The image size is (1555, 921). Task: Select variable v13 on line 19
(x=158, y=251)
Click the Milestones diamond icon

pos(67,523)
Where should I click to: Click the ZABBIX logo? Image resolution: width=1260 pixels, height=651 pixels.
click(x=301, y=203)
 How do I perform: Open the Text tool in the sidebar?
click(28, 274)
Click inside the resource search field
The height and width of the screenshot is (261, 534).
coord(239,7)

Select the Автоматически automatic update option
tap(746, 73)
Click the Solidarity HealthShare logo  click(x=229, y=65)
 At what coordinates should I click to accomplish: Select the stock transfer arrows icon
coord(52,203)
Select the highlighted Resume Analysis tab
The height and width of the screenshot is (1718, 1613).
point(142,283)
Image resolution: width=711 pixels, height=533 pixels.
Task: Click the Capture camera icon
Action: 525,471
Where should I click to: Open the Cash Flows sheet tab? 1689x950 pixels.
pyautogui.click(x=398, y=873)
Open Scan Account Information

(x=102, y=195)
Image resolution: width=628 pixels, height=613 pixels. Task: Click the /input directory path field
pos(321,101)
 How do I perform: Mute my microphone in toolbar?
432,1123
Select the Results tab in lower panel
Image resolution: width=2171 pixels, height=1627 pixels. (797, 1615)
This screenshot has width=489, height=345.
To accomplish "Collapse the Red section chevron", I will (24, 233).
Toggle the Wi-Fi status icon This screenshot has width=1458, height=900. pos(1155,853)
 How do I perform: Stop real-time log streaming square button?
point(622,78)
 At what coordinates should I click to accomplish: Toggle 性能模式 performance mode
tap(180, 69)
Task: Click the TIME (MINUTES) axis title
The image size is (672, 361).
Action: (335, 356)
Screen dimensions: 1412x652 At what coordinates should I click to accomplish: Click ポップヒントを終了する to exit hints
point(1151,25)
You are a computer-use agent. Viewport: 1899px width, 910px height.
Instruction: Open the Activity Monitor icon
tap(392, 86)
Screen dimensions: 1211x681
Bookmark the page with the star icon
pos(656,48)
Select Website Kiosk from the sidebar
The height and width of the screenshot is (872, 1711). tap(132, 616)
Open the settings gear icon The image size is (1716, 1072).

· · · ·

* [Exercise description]
All that is wanted is a faithful reproduction of the line above with "Click the Solidarity", the line with "Toggle the Wi-Fi", and every line in between.

* [Answer for this exercise]
Click the Solidarity HealthShare logo  click(x=229, y=65)
 At what coordinates should I click to accomplish: Select the stock transfer arrows icon
coord(52,203)
Select the highlighted Resume Analysis tab
The height and width of the screenshot is (1718, 1613).
point(142,283)
Image resolution: width=711 pixels, height=533 pixels.
Task: Click the Capture camera icon
Action: 525,471
Where should I click to: Open the Cash Flows sheet tab? 1689x950 pixels.
pyautogui.click(x=398, y=873)
Open Scan Account Information

(x=102, y=195)
Image resolution: width=628 pixels, height=613 pixels. Task: Click the /input directory path field
pos(321,101)
 How do I perform: Mute my microphone in toolbar?
432,1123
Select the Results tab in lower panel
Image resolution: width=2171 pixels, height=1627 pixels. (797, 1615)
This screenshot has width=489, height=345.
To accomplish "Collapse the Red section chevron", I will (24, 233).
Toggle the Wi-Fi status icon This screenshot has width=1458, height=900. pos(1155,853)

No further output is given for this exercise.